GOAL OF THE EXERCISE: From the passage below on Agnes Binagwaho's talk at Dartmouth, reproduce the section starting at "When Agnes Binagwaho, minister" and ending at "Ebola recovery plan.", copied word for word.

PASSAGE FOR REVIEW:

Read the full story, published by The Dartmouth Institute for Health Policy & Clinical Practice.
When Agnes Binagwaho, minister of health of the Republic of Rwanda, spoke to members of the Dartmouth community recently, she began her talk, “Delivery Science and Capacity Building for Health: The Experience of Rwanda,” by reminding the audience that “we are all part of one community, the global health community,” and asked them not to forget that “behind every statistic there is a human being.”
The responsibility of researchers to ensure that their research is used to improve people’s lives was a central theme of Binagwaho’s Aug. 24 talk, sponsored by The Dartmouth Institute for Health Policy & Clinical Practice. To illustrate her point, the Honorable Minister, known affectionately as “Dr. Agnes,” cited a recent op-ed in The New York Times, “Yes, We Were Warned About Ebola,” which was written by members of the team currently drafting Liberia’s Ebola recovery plan.

DATASET RECORDS:
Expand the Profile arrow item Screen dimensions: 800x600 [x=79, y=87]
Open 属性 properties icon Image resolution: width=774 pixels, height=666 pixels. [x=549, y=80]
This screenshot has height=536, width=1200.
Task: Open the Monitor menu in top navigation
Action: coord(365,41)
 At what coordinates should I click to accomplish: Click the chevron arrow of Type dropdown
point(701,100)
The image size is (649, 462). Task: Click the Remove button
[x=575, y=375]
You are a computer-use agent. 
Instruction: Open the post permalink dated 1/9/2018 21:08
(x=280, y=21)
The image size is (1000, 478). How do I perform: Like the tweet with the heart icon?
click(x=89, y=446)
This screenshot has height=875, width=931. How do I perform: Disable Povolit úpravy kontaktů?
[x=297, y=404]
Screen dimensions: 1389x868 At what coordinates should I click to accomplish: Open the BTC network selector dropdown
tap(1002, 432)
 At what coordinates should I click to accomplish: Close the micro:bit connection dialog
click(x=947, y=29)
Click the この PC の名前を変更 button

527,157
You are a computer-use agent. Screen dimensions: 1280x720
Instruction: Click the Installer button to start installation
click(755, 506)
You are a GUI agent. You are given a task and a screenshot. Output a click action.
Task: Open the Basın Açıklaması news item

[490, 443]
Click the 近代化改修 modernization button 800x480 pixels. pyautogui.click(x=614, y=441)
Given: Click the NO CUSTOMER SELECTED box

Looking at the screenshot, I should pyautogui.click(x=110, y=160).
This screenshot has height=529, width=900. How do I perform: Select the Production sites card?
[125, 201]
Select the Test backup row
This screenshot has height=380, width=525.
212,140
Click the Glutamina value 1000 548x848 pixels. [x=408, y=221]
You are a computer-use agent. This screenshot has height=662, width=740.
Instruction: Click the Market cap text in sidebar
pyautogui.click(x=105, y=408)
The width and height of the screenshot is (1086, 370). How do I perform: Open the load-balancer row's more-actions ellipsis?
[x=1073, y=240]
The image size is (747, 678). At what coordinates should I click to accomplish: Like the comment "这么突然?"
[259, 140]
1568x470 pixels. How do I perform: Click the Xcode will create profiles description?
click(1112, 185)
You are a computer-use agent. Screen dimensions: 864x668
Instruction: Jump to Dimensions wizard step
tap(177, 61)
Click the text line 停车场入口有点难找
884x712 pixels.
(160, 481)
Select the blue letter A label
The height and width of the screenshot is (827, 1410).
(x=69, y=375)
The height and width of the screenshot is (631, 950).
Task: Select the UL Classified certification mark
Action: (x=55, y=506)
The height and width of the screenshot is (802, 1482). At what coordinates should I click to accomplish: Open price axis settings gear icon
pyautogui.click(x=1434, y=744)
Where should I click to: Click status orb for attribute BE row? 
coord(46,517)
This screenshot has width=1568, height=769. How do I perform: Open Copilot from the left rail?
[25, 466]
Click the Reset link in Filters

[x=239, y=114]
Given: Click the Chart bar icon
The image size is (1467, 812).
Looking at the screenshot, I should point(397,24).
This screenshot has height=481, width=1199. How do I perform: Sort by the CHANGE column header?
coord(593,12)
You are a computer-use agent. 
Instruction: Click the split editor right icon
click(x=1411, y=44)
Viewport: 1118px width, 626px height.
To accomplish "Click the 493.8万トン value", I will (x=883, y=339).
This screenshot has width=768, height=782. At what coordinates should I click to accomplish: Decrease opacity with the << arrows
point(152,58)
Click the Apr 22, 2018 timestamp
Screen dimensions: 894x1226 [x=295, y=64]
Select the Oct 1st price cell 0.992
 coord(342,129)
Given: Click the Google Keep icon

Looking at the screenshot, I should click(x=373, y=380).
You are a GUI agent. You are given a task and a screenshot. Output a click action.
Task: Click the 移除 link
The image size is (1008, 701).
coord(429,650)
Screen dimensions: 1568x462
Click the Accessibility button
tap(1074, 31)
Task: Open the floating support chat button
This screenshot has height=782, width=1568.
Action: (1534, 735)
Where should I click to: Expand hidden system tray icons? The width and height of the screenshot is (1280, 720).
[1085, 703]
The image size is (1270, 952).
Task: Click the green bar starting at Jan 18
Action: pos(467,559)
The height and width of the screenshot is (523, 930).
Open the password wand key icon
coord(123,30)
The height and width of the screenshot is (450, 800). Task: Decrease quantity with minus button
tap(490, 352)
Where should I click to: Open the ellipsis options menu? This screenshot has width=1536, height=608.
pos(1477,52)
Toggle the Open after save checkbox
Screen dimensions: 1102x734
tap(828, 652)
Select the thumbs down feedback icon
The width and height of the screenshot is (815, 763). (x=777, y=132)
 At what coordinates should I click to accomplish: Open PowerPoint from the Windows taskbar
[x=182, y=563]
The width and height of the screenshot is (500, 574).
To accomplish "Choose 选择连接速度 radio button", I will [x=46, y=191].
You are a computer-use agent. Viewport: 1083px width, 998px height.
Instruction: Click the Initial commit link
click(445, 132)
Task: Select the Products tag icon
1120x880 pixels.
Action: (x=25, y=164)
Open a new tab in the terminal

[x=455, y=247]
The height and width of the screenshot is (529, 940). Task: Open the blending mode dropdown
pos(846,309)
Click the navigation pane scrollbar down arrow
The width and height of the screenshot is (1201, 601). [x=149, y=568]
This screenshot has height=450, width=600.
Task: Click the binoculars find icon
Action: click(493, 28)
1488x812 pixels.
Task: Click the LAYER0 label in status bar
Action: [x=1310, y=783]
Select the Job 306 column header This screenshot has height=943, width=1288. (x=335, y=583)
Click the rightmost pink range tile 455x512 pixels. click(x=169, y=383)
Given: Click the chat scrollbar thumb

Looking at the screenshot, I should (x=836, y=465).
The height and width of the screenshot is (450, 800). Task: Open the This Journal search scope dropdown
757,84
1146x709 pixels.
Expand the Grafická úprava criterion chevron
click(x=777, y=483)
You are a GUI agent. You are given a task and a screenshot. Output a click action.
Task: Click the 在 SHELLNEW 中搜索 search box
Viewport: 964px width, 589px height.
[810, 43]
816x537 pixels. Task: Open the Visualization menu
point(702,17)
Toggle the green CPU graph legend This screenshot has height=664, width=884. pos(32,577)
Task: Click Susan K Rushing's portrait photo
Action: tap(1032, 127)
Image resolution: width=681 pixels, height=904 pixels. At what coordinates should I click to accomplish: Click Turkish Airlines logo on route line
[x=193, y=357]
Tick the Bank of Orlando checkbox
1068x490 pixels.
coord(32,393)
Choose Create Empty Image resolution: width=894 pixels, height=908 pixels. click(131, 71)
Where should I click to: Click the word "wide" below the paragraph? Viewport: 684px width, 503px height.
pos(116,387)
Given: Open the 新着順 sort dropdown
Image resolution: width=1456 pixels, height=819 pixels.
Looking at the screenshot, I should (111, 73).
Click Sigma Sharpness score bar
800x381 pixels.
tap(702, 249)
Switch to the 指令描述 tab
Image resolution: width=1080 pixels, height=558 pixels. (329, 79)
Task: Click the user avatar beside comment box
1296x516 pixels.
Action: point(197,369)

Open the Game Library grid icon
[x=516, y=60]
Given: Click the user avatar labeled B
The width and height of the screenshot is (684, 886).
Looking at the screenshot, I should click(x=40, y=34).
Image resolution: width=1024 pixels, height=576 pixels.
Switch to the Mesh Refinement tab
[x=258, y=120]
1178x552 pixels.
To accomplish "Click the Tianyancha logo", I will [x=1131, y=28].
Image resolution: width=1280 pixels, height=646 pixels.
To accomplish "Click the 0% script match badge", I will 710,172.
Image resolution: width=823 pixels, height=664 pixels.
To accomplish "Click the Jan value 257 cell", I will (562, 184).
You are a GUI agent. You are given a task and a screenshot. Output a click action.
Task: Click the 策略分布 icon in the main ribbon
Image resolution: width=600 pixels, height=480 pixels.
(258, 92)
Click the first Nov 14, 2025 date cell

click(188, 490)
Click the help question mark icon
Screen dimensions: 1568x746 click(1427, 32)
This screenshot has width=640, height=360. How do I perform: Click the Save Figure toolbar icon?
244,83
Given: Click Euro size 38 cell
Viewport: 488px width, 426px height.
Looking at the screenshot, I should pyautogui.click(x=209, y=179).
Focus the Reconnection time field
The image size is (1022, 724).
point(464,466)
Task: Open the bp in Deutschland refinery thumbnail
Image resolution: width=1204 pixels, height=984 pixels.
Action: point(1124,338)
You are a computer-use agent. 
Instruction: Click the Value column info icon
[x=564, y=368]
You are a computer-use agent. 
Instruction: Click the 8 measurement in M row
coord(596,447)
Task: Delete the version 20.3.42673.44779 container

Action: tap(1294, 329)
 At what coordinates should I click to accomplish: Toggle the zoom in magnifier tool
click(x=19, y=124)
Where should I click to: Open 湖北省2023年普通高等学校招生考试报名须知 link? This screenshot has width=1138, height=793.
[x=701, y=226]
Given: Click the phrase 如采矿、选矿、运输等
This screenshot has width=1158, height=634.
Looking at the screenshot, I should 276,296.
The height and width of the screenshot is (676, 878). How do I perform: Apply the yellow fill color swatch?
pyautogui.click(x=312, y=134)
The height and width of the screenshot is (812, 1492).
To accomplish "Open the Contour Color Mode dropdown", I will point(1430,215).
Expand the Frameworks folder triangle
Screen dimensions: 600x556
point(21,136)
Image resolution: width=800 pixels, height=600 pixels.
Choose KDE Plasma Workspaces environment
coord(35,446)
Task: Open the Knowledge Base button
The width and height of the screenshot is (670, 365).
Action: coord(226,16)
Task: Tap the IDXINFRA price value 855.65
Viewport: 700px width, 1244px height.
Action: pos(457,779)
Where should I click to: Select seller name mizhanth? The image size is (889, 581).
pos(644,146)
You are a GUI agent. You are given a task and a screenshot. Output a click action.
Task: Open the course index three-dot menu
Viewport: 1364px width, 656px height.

ANSWER TO THIS PROBLEM:
When Agnes Binagwaho, minister of health of the Republic of Rwanda, spoke to members of the Dartmouth community recently, she began her talk, “Delivery Science and Capacity Building for Health: The Experience of Rwanda,” by reminding the audience that “we are all part of one community, the global health community,” and asked them not to forget that “behind every statistic there is a human being.”
The responsibility of researchers to ensure that their research is used to improve people’s lives was a central theme of Binagwaho’s Aug. 24 talk, sponsored by The Dartmouth Institute for Health Policy & Clinical Practice. To illustrate her point, the Honorable Minister, known affectionately as “Dr. Agnes,” cited a recent op-ed in The New York Times, “Yes, We Were Warned About Ebola,” which was written by members of the team currently drafting Liberia’s Ebola recovery plan.